Hepatic encephalopathy (HE) is a neuropsychiatric complication of cirrhosis. Ammonia is recognized as a crucial component in the pathogenesis of HE, but many other factors are also implicated in the development of the disease. The precise pathophysiologic mechanisms behind hepatic encephalopathy induced by Thioacetamide have not been understood fully. Thus, the present study was constructed to explore the underlying pathophysiologic mechanisms of Thioacetamide -induced hepatic encephalopathy in the experimental animals. For the present study, forty adult male albino rats of Wistar strain were divided into four groups. They were labelled namely group (1) control group (3 days), group (2) Thioacetamide group (3 days), and group (3) control group (3 months) and group (4) Thioacetamide group (3 months).
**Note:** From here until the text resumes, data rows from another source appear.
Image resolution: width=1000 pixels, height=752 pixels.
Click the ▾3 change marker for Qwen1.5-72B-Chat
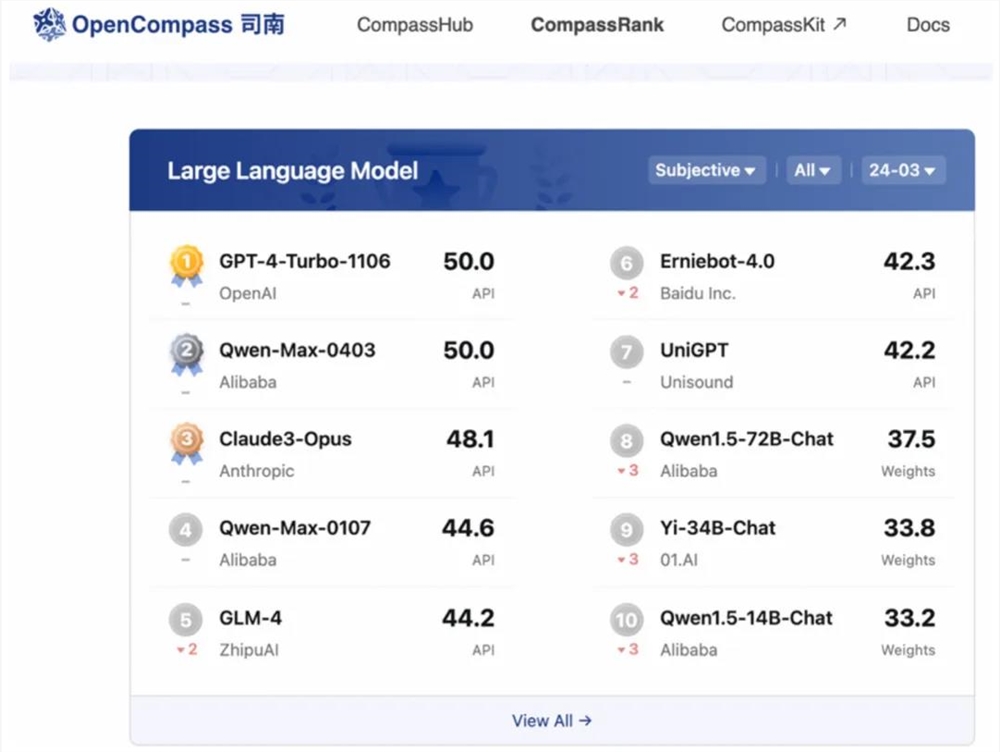(x=626, y=470)

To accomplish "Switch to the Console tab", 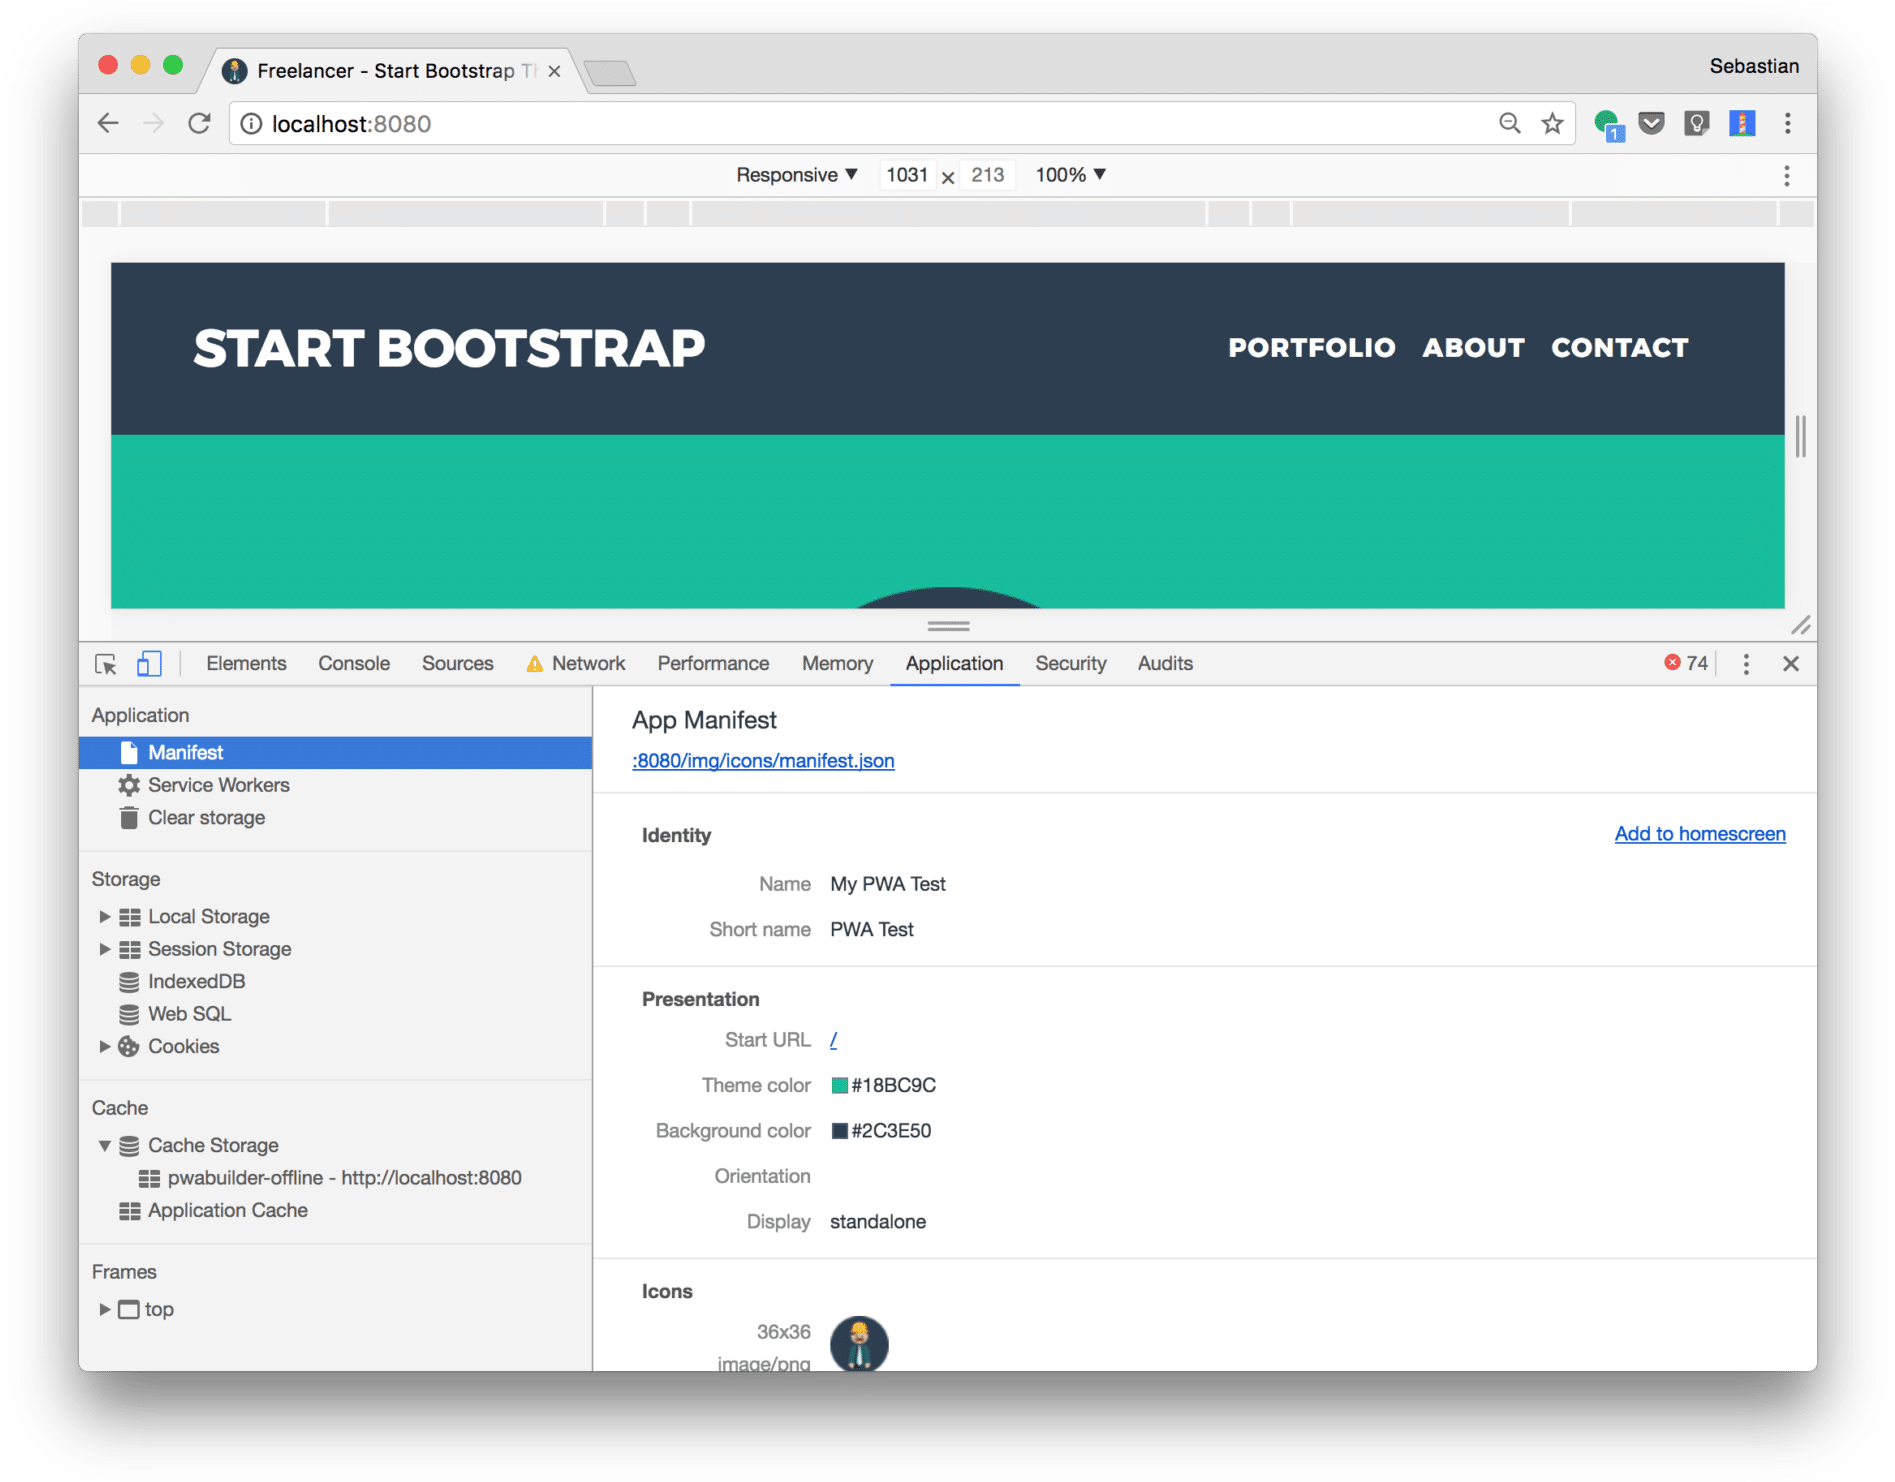I will [x=354, y=664].
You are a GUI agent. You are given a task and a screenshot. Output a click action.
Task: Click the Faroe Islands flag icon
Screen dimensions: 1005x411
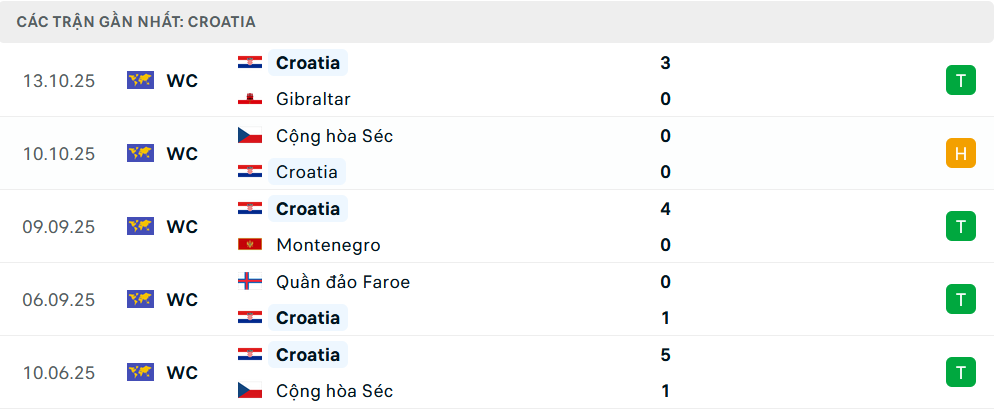pos(249,282)
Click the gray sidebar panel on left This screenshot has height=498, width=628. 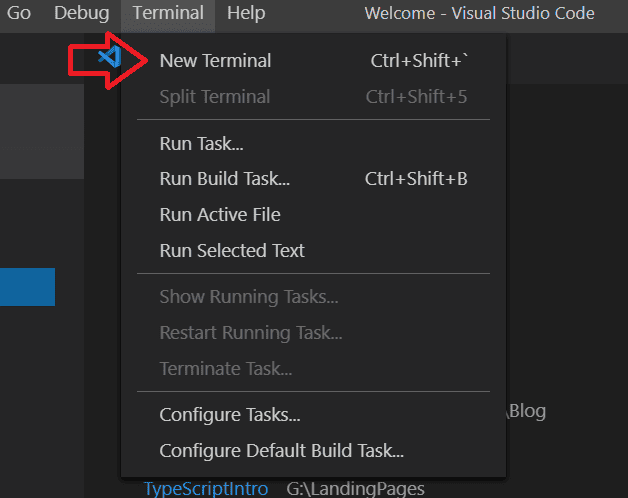[x=42, y=131]
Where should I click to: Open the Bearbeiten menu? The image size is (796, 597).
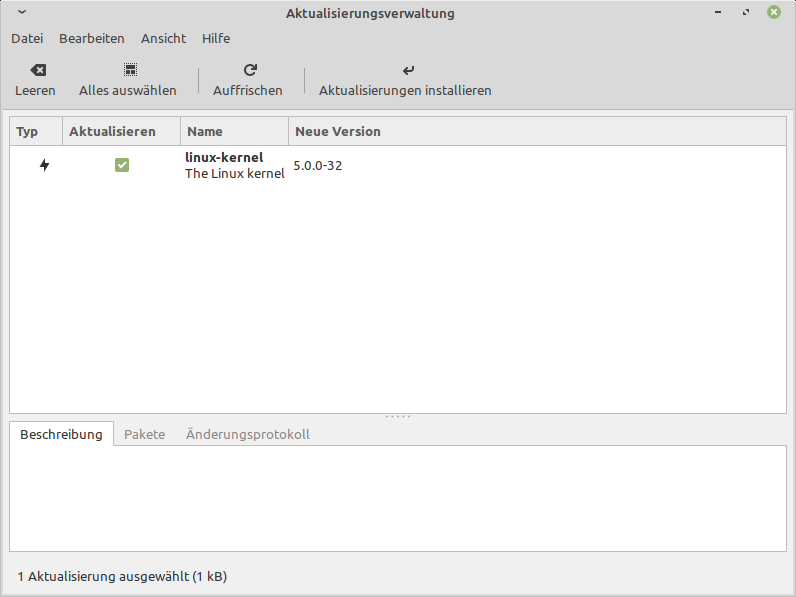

Relevant biochemical markers represented in serum liver enzymes activity, total protein, albumin and bilirubin levels were detected. Serum, liver and brain ammonia concentration was determined. Oxidant/ antioxidant status of liver and brain was assessed. Serum inflammatory mediators like TNF-α and S100β were evaluated. Moreover, the histopathological investigation of liver and brain tissue sections was performed. Our results revealed that Thioacetamide produced significant elevation in serum liver enzymes (ALT and AST) activity, total bilirubin level in concomitant with significant depletion in serum total protein and albumin levels. In addition, Thioacetamide caused significant increase in serum, liver and brain ammonia concentration. Moreover, Thioacetamide could significantly elevate liver and brain malondialdehyde and nitric oxide content and suppress liver and brain antioxidant enzymes (GPX and SOD) activity. Furthermore, Thioacetamide elicited significant increase in serum TNF-α and S100β levels in a time dependent manner versus the corresponding control group. Optical micrograph of a cross-sectioned liver and brain tissues showed hepatic fibrosis and haemorrhage with diffuse gliosis in the cerebrum area of the brain. These findings indicate that the devastating effect of Thioacetamide seems to depend on generation of hyperammonia, perturbation of Oxidant/ antioxidant homeostasis leading to imbalance in cellular functions, triggering inflammatory cascade and alteration of liver and brain tissue architecture. Thus, Thioacetamide offers multimechanistic approach to induce hepatic encephalopathy in the experimental animals.